One night when Gary Cella was going over homework with his 11-year-old daughter, he was shocked to discover that the assignment included racial, ethnic and gender slurs.
According to NBC, Cella says:
"I feel as a parent of a seventh-grader that words that start with the letter 'F' and are four letters in duration and that words that start with letter 'N' and are six letters in duration are inappropriate… Like many parents, I said, 'Let's go over your homework.' When I saw this, I literally stopped in my tracks and did the classic double-take. It's not something you expect from any school."
Of course, the offensive words were the point of the assignment; the homework was part of a project with the American Library Association's Banned Books Week, and meant to "get students thinking about why certain literary classics are considered taboo." But Cella was disturbed enough to call the superintendent of schools.

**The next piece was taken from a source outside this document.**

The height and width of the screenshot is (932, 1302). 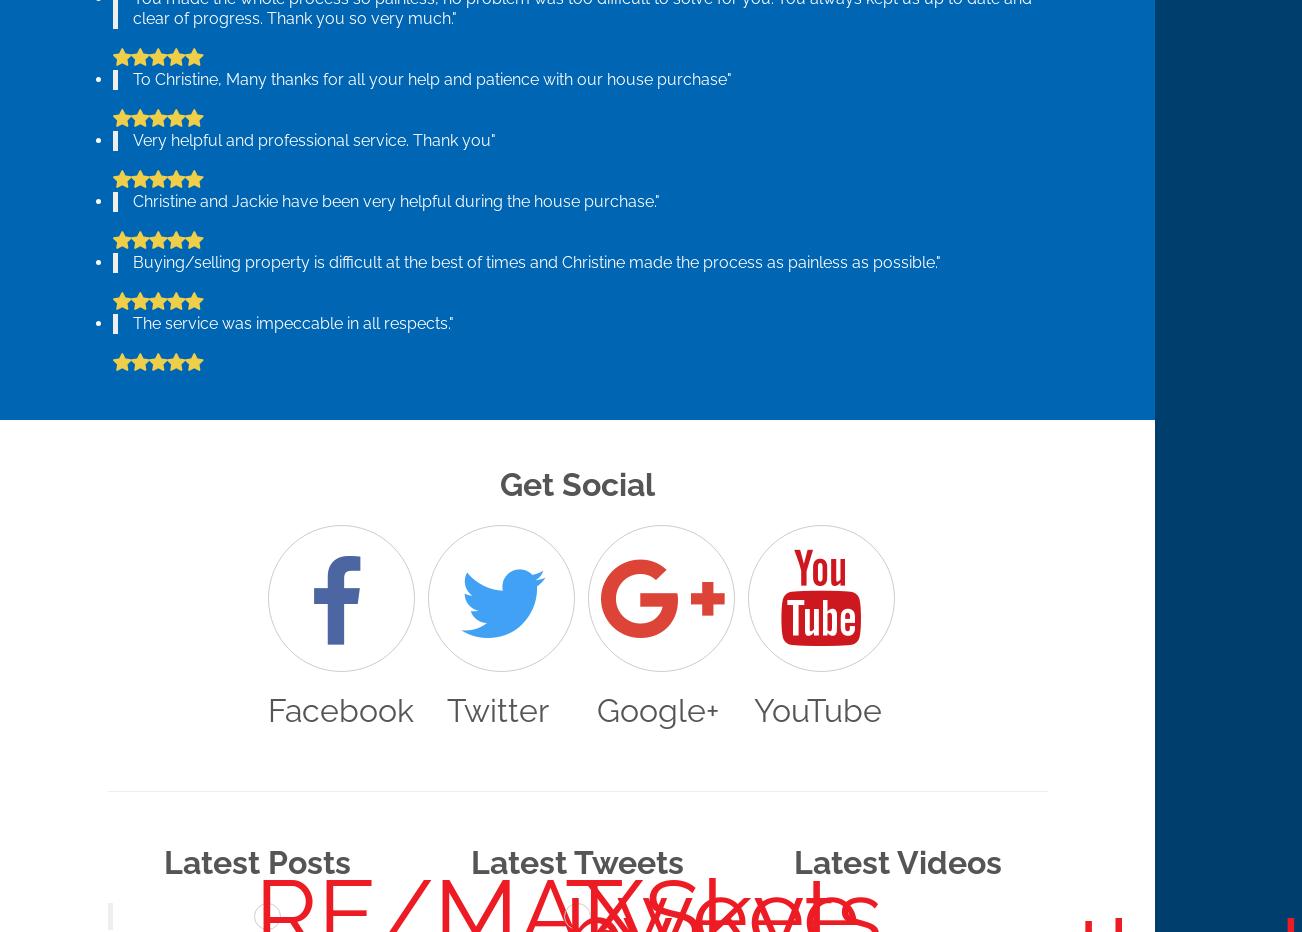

The thing is, at least the school was using these words and books in a positive, teachable-moment way. I can't help but think back on my own uncomfortable experience in first grade, when the class was supposed to present some kind of history assembly program, and I was assigned the task of making a speech that included the word "Negro." I remember being torn between wanting to please my teacher and feeling incredibly awkward and embarrassed, since this was not a word I had ever uttered — and I was the only black kid in my class. At least Gary Cella's daughter is being given some context. Is it ever too early to teach why and how something is offensive?